WEBB: ... not the partisanship, but the office of the president...

BORELLI: Yes.

This isn't about partisanship, okay? It's about decorum.

This is how Fox can criticize Obama on the subject of racism without dealing his argument, which is actually a response to a fairly common conservative claim: that racism isn't really a problem anymore because things aren't as bad as they were in the 1960s. Megyn Kelly brought on conservative radio host Kevin Jackson, who argued that Obama was actually showing off his presidential privilege by using the n-word:

JACKSON: I think it was inappropriate, but I think it is a word that is used in black culture quite a bit. I think quite frankly, it was Barack Obama essentially mooning America saying I can say words that you no longer can say. And everybody knows that you have to say the N word as ridiculous as it is because we certainly know what the word is. But I'll tell you this, Sterling, Donald Sterling is probably wondering why Barack Obama still has a job, I bet you Paula Deen may be wondering.

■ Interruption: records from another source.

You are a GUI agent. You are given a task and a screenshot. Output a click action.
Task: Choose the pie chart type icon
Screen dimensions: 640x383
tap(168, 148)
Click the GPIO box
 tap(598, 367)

Kelly should be commended for responding, basically, you can’t be serious, dude: "Come on. It's not the same thing, Kevin. It's not exactly the same thing. First of all, they're white, OK. And second of all, they weren't saying it respectfully."

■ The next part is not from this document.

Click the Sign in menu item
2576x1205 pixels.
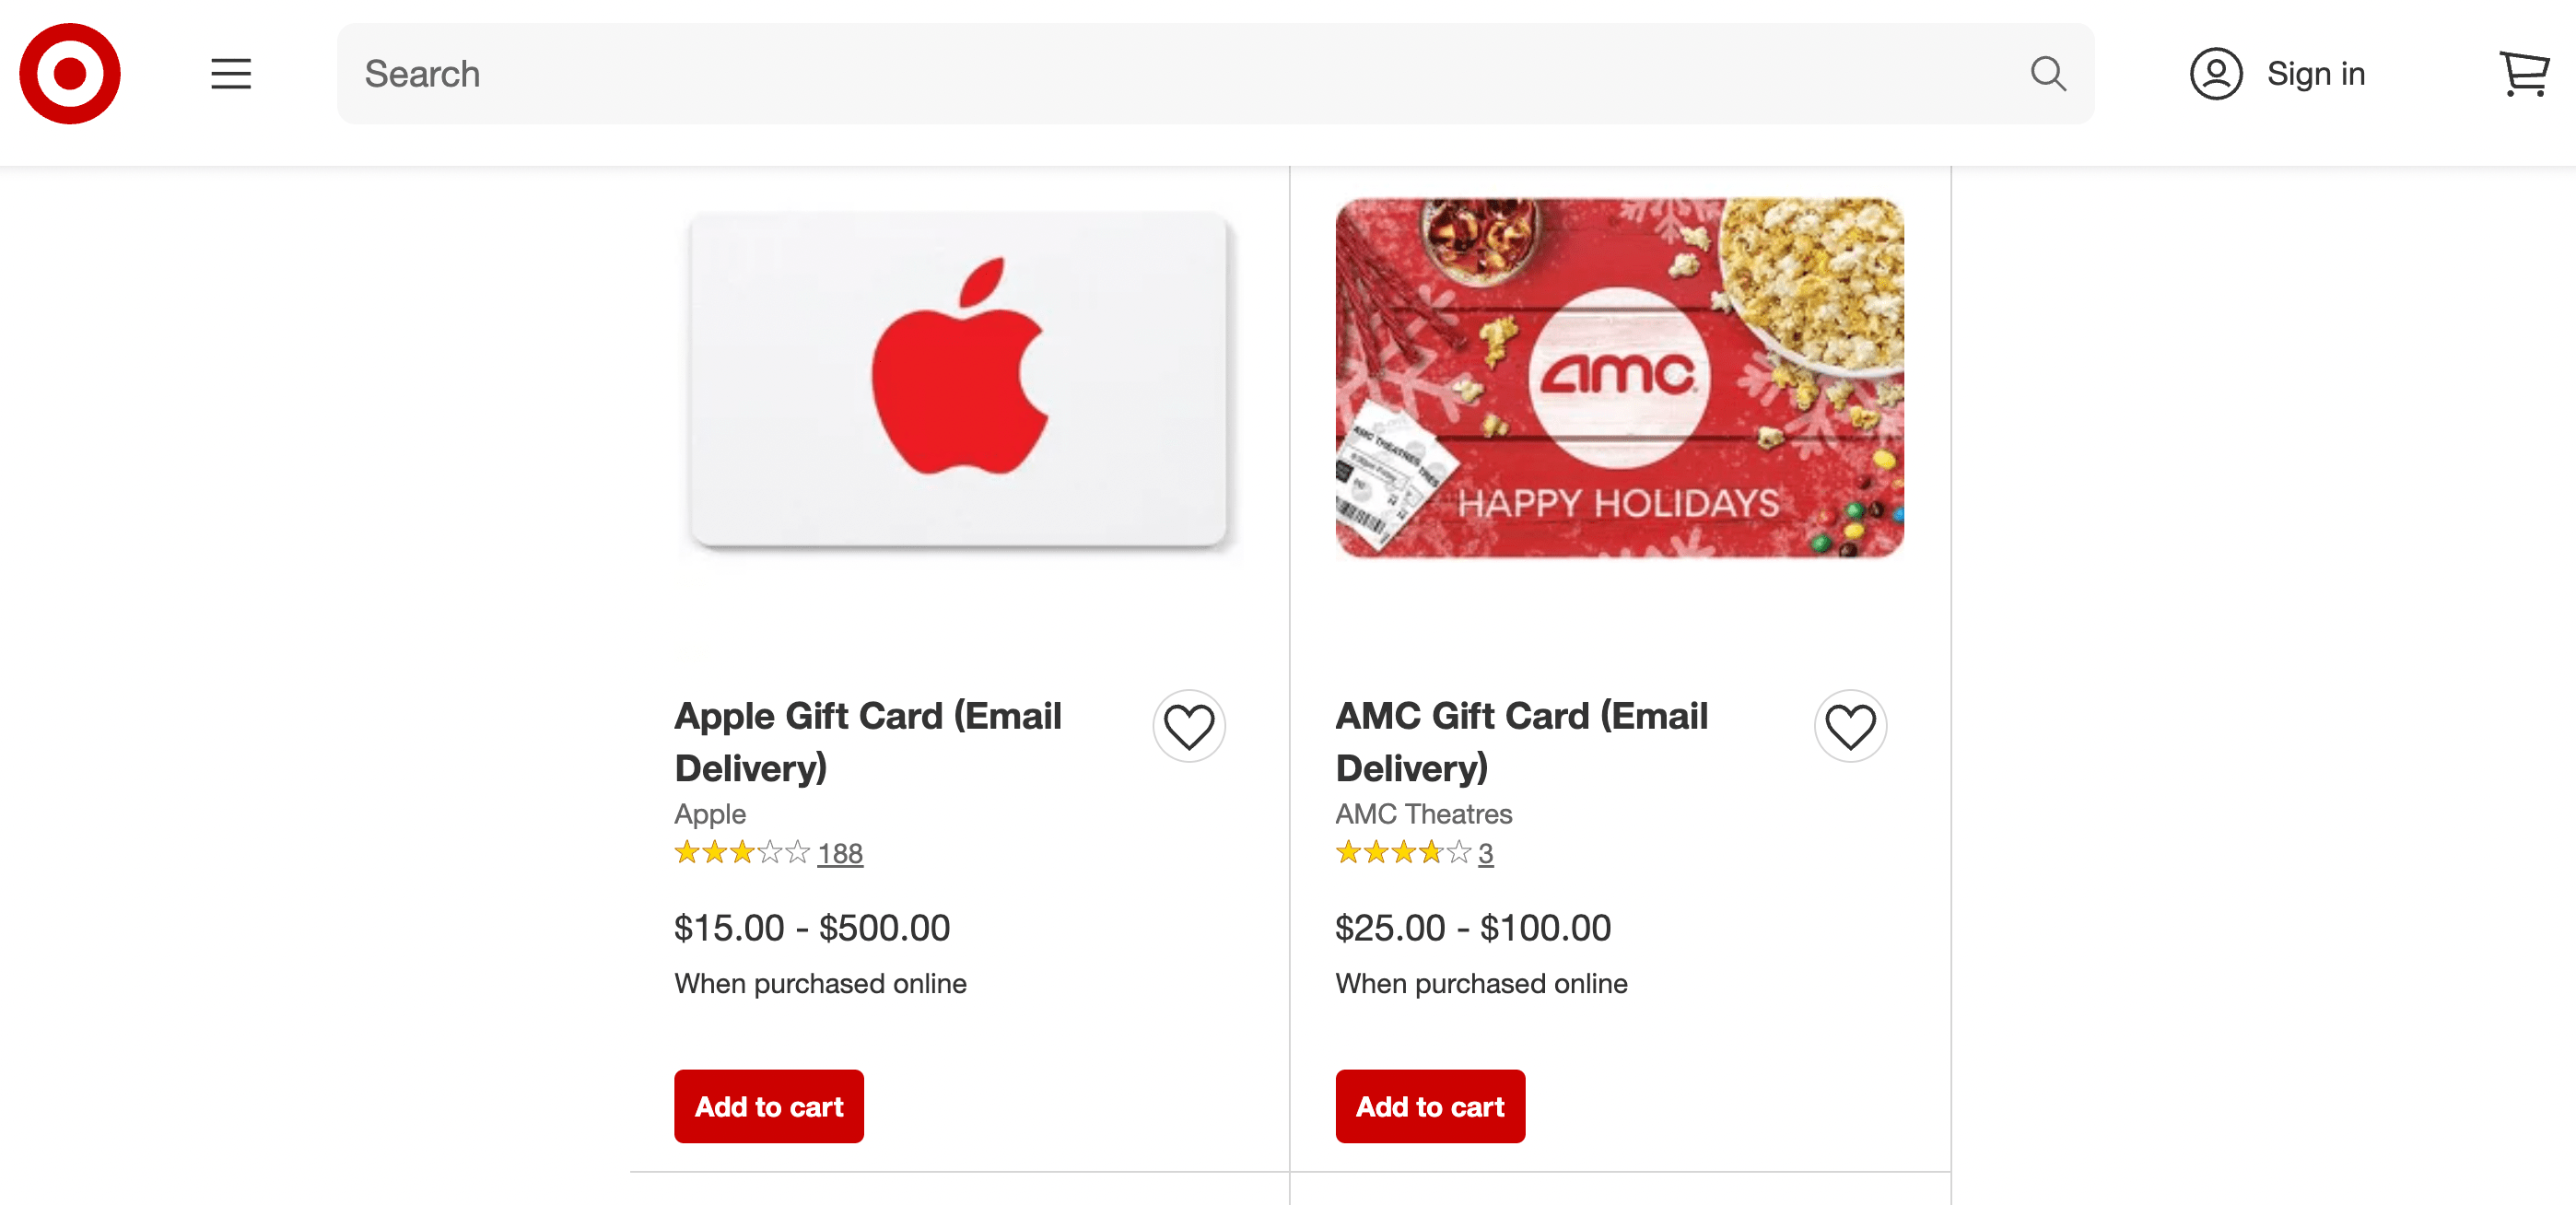(x=2315, y=73)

Obama on "Between Two Ferns"

That Obama has destroyed the dignity of the White House is a frequent complaint in conservative media. Sometimes it's hard not to read into it a bit of discomfort with a black guy in the Oval Office. Take this March 2014 Washington Times editorial on Obama’s appearance on “Between Two Ferns”:

“Funny or Die” fits Mr. Obama’s pattern of demeaning the office. From having foul-mouthed rapper Cee-Lo Green perform at a 2012 fundraiser in Atlanta, hosting violence-advocate poet-rapper Common at the White House and “slow-jamming the news” on NBC’s “Late Night With Jimmy Fallon,” schmoozing with a major producer of pornography, and making a campaign appearance with “the pimp with a limp,” Mr. Obama is the Rodney Dangerfield of presidents, showing the office no respect — and expecting none himself.

Obama with GloZell

But often the dignity criticism is not wrapped up in hangups about hip-hop. Rush Limbaugh, too, says Obama is diminishing the office, but, "It began with Bill Clinton. There was an arrest and a restoration when George W. Bush was there, but the office of the presidency has taken a big hit dignity-wise." In August 2014, Limbaugh said Obama was acting "beneath the dignity of the office" for holding a press conference about Obamacare in which he said death panels aren't real. ("But there are death panels!" Rush said.) Limbaugh didn't like Obama's interviews with YouTube stars: "You talk about beneath the dignity of the office, maybe setting a new low. President Obama with YouTube interviews. It's an outreach to the youths of America, but, folks, it was so embarrassing."

But no one polices the presidentiality of Obama’s behavior as consistently as Fox News does. It’s not always about race; it's often about kids. Howard Kurtz complained, on the same day that Limbaugh did, that Obama's interview with YouTuber GloZell was "beneath the dignity of the office." Megyn Kelly said it was “beneath the dignity of the office” when Obama took a shot at Fox News for creating "narratives" about poor people who don't want to work. During the 2012 election, Sean Hannity repeatedly said Obama's campaign was "beneath the dignity of the office" for the attacks on Mitt Romney. For example, on August 12, 2012, Hannity told Karl Rove, of all people, "This is now become the dirtiest campaign I have seen in my lifetime. A campaign that is full of lies, distortion, propaganda, misinformation. They seem unhinged, desperate and on top—just beneath the dignity of the office, Karl."

Young people, black people, Fox haters, Democrats—Obama is apparently behaving beneath the dignity of the office whenever he does something to appeal to voters outside the Fox News demographic.